From a therapeutic standpoint, 63% of patients had not received treatment before arriving at the emergency room. This was already the case almost two decades ago since Sawadogo reported in 2003 a rate of 67.3% [19]. The reason is that firefighter’s ambulances are not medicalized, unlike countries like France where in 96% of cases, transport and first aid to trauma patients is provided by equipped ambulances [11].

An MGAP score of less than 18 was correlated with a risk of mortality of 63.2%. The MGAP score is therefore quite reliable for the prediction of the emergency mortality of seriously injured people. Nearly half of the patients died 6 hours after being admitted to the emergency room. This rate remains lower than that found by Koné [4] which was 69.1%. The high number of early deaths is explained by the severity of the trauma, and especially by the lack of pre-hospital care.

Deaths occurred in 48.4% of cases during on-call (6 p.m-6 a.m.). Diemer [10] and Dianga [20] had found rates of, 55% and 58% of cases for the same period. The lack of close monitoring (intensive care), the shortage of staff and the excessive number of patients in the emergency rooms partly explain this situation.

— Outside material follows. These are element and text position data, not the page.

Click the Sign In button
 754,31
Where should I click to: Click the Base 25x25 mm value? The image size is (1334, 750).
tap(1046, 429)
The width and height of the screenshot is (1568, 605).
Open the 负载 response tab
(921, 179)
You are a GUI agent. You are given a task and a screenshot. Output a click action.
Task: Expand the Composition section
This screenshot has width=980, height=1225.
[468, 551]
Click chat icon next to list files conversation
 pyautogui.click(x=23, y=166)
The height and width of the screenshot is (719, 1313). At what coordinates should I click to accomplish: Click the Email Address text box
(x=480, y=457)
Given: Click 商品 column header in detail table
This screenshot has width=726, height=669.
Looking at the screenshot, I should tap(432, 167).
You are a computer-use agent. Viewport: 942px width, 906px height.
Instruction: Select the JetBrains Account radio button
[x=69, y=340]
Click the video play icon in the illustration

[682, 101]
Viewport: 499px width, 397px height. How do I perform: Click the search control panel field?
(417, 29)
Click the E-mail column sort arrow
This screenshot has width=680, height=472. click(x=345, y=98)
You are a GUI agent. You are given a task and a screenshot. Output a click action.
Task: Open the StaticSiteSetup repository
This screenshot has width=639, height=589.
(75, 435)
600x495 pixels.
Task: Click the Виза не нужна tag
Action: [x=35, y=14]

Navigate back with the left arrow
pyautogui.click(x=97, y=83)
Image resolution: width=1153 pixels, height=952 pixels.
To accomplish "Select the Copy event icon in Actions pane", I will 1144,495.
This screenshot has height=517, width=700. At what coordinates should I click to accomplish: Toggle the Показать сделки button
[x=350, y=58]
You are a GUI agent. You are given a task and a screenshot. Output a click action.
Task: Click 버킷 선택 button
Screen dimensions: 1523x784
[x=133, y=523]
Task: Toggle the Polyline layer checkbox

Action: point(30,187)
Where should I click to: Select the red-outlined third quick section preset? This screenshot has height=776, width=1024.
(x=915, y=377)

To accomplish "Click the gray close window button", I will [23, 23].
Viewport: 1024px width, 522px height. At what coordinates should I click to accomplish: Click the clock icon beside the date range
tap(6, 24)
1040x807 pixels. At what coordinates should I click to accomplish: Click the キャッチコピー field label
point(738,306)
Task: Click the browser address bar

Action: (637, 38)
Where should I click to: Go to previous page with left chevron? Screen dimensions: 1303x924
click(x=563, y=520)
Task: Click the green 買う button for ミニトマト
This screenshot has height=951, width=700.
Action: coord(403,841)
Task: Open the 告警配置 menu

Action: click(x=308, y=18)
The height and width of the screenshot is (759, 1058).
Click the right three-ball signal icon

Deaths occurred more on weekends (from Friday to Sunday) or 61.5% of cases. For Diemer in the Central African Republic, this rate was 50.2% [10]. This could be explained by greater mobility, especially of young people during the weekends, associated with ethylism. In Switzerland, 17% of trauma victims among men and 12% among women are attributable to alcohol [21].

6. Conclusion

Deaths linked to traumatic injuries are significant in our context. This mainly concerns young males during traffic accidents, and especially on weekends. Pre-hospital care for seriously injured patients remains insufficient. The delay in admission, the absence of an intensive care unit, the decline in the vigilance of nursing staff during on-call duty and the failing technical platform are factors that have contributed to the increase in the number of deaths in emergency rooms. The MGAP score appears to be a reliable tool in determining the risk of death for serious injuries.

Conflicts of Interest

The authors declare that they have no competing interest.